Medications for pain are prescribed and strictly controlled, as is Adderall. People with legitimate disorders, such as ADHD, need to take it, and until the American Medical Association calls “being overworked” a disorder, a healthy person does not.
But taking a performance-enhancing drug is more than just dangerous (I’m not trying to be your parents); it is immoral and inconsistent with the message that students attending an elite university should convey.
Yes, I understand that many of us are incredibly overworked, but I’ll stake my life on the claim that we expected it to be that way when we matriculated.
“Study drugs” don’t just compromise your body, and they don’t just compromise the grade distribution (which in a class that is curved can actually harm other students); they compromise our academic honesty.
Every one of us got here on our own ability. We come from families rich and poor and attended high schools in the wealthiest counties and the most dangerous ghettos. The one thing that every one of us here shares is that we have all reached a certain level of accomplishment just to attend.
When you take a drug to extend yourself beyond your own normal abilities, you are disrespecting everything that has come before and the hard work that you have done over the years, because they are performance enhancers. It is not endurance you were born with, it is endurance given to you artificially.
This is just a symptom of a larger problem; people go for the easy win, the quick fix. Just as people try to lose weight by taking pills when it takes month after awful month of exercise and dieting, we want the fast, easy way to get work done. For us, that means taking a pill.
You could very easily be trying to accomplish too much. Why do we need a double major? Why do we need to be part of all those clubs? The answer is, we don’t. They might be important to us, but in the end, the only important thing is that the work we do is all our own.

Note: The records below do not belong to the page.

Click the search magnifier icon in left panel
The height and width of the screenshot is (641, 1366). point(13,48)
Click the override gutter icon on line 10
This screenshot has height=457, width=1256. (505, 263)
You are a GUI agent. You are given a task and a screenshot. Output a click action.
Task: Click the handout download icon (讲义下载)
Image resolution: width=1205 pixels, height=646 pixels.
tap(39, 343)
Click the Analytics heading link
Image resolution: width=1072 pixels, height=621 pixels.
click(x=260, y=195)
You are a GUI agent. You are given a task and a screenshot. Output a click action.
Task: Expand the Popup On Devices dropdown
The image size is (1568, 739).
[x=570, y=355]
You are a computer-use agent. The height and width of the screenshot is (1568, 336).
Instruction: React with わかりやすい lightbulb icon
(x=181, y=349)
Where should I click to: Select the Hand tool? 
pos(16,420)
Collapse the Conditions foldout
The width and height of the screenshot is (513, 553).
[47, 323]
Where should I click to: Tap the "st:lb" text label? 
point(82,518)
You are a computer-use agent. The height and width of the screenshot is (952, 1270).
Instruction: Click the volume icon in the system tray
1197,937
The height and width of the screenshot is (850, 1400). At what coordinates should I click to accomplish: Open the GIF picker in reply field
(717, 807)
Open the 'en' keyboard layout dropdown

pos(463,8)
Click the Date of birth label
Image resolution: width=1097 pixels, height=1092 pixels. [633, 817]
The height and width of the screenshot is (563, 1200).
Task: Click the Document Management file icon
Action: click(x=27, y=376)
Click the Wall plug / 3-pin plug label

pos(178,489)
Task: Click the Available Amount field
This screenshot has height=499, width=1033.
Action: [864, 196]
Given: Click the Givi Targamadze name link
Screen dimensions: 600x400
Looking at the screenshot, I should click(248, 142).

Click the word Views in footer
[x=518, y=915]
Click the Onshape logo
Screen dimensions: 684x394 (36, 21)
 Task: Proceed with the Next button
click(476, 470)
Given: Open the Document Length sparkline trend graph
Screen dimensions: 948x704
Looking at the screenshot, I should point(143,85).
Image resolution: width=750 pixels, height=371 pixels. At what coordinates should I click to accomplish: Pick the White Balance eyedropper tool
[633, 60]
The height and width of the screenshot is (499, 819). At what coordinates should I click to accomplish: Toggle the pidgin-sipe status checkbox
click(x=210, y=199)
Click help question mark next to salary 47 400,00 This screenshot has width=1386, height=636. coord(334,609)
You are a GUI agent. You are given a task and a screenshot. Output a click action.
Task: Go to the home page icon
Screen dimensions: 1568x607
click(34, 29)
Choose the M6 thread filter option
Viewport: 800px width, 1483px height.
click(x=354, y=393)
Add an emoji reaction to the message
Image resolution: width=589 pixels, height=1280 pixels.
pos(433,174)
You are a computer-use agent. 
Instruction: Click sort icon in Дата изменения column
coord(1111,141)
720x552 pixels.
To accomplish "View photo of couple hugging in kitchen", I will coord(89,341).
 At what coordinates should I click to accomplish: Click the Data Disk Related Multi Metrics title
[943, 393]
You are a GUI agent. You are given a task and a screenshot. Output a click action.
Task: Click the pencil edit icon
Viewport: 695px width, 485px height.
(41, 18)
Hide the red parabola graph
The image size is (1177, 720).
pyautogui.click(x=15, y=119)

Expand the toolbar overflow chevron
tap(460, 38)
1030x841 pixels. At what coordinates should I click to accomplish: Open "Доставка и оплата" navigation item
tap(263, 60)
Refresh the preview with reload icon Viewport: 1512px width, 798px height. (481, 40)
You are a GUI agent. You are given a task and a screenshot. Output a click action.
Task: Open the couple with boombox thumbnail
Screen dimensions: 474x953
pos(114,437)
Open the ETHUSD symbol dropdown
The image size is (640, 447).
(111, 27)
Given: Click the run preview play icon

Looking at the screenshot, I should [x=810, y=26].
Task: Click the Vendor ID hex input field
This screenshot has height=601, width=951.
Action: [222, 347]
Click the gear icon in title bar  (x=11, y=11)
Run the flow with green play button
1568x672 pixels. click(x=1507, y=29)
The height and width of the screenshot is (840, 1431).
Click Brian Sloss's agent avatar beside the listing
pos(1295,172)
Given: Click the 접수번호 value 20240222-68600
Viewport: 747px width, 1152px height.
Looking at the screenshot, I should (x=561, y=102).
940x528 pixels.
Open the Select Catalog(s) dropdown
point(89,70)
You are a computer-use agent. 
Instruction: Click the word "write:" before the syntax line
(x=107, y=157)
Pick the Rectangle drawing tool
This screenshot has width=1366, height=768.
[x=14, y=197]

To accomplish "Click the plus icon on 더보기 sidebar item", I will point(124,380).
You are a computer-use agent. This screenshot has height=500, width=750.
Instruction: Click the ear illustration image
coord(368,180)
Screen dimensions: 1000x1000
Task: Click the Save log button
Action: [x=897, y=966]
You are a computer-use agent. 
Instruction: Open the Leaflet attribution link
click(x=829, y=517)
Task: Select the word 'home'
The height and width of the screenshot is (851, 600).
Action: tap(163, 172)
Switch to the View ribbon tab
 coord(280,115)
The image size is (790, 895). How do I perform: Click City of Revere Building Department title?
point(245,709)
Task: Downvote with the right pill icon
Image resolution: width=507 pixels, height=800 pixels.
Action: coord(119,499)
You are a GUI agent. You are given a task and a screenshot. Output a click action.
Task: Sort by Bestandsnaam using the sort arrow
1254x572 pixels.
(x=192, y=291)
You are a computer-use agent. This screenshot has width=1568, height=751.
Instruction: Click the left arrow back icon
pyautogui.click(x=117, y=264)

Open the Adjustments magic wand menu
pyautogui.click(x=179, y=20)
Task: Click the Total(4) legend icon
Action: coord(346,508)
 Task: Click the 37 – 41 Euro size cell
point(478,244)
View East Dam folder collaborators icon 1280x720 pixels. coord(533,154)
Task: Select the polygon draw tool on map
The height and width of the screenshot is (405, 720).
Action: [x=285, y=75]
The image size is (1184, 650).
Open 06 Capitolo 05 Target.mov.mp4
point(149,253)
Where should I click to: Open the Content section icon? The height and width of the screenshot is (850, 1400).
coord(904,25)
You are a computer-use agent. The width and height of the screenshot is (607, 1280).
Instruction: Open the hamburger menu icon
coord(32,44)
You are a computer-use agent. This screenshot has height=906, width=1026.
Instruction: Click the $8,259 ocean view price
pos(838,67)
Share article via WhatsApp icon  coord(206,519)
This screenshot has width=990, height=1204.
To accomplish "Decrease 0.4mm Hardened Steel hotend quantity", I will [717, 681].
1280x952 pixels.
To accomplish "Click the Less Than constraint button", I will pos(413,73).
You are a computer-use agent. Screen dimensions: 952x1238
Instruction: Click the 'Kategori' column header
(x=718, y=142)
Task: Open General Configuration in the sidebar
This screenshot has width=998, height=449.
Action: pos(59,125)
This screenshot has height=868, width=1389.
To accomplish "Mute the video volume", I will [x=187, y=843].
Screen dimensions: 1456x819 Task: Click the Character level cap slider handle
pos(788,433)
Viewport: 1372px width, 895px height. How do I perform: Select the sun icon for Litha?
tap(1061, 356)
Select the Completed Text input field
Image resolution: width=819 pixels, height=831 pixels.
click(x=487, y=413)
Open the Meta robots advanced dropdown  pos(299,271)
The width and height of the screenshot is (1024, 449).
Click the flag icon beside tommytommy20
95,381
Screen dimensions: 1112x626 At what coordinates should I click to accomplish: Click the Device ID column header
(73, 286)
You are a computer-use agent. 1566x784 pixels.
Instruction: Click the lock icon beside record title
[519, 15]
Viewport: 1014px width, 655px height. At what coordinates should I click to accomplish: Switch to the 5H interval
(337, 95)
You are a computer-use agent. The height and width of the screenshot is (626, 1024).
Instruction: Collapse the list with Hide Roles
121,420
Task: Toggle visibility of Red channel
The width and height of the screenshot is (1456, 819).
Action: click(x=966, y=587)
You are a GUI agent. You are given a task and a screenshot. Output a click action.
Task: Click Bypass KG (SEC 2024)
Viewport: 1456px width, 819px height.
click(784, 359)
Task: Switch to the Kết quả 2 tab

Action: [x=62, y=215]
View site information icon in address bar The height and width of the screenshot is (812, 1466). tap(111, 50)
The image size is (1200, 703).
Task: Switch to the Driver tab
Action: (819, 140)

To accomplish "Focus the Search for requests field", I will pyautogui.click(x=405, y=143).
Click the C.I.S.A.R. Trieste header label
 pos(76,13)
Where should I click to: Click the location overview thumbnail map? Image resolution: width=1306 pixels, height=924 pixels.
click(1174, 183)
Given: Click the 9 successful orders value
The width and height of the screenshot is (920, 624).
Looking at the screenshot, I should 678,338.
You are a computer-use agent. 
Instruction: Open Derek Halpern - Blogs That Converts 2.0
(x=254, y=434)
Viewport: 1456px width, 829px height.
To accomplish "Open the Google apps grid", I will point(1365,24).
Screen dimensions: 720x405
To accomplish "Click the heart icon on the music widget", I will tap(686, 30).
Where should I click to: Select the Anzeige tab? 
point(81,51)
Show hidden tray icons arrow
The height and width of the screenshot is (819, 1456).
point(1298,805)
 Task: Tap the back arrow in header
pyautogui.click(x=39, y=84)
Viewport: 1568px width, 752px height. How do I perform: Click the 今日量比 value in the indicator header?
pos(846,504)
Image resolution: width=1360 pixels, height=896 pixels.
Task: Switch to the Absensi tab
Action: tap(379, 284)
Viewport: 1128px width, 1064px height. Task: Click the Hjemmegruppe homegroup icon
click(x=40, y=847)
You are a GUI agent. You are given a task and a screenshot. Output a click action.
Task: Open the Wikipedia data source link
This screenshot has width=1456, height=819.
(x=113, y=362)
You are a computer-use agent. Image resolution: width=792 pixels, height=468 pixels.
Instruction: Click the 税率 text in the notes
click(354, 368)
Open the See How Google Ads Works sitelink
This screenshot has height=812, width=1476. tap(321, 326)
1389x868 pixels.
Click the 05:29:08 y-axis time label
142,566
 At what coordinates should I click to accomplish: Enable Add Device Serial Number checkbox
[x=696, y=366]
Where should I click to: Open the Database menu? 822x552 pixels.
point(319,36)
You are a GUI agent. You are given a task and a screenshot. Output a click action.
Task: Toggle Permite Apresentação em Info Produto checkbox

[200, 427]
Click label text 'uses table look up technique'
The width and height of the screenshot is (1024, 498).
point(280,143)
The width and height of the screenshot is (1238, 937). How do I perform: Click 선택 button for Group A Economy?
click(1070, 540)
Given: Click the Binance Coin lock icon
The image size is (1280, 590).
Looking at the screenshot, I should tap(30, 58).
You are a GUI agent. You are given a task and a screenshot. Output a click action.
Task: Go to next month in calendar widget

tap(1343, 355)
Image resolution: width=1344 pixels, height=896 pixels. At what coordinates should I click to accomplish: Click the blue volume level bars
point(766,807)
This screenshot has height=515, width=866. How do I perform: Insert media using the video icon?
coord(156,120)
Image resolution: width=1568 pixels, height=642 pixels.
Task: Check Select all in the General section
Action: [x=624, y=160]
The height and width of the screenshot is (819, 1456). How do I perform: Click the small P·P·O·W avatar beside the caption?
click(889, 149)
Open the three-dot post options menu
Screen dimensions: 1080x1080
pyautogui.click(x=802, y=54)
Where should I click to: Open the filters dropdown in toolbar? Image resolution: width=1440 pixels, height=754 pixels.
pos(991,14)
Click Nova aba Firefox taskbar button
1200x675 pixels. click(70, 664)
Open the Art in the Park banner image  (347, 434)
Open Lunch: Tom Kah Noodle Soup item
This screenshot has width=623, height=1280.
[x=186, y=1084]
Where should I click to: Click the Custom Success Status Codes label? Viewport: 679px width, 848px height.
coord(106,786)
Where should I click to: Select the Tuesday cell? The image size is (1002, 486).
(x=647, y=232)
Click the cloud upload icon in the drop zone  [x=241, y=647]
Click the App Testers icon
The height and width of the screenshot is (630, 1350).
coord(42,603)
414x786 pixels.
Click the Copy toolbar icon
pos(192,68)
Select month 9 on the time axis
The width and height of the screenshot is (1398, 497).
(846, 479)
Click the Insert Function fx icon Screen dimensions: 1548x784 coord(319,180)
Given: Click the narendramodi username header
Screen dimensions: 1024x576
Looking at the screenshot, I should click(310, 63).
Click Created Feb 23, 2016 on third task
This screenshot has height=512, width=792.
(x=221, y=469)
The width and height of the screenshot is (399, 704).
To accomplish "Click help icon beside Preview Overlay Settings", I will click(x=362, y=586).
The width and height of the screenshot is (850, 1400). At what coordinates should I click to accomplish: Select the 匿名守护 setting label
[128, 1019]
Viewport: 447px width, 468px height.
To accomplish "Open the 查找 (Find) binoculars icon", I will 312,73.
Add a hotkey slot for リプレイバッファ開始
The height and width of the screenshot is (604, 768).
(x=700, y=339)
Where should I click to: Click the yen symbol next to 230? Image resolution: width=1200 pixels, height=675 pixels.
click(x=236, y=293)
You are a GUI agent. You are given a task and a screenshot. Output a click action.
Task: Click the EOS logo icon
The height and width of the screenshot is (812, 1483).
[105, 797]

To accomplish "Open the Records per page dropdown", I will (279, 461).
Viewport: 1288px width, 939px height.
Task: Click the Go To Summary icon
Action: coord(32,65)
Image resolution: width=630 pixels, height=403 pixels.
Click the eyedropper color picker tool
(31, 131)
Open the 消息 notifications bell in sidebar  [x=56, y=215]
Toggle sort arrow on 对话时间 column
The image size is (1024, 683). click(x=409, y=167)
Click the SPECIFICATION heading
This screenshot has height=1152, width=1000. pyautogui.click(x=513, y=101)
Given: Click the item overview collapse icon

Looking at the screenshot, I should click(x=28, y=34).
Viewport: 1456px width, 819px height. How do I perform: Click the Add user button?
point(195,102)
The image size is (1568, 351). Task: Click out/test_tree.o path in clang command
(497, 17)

If you can’t keep up in the class, get help and work harder. If it is too much, reduce your commitments. Plenty of people are just as far behind, but they use their own drive to keep going.
When I graduate, I don’t want to credit my accomplishment to any substance, any pill. I want to be able to walk up on that stage and know that what got me there was not my doctor’s prescription pad, or my friend who deals Adderall. I want to know—not believe, but know—that the diploma in my hand is mine.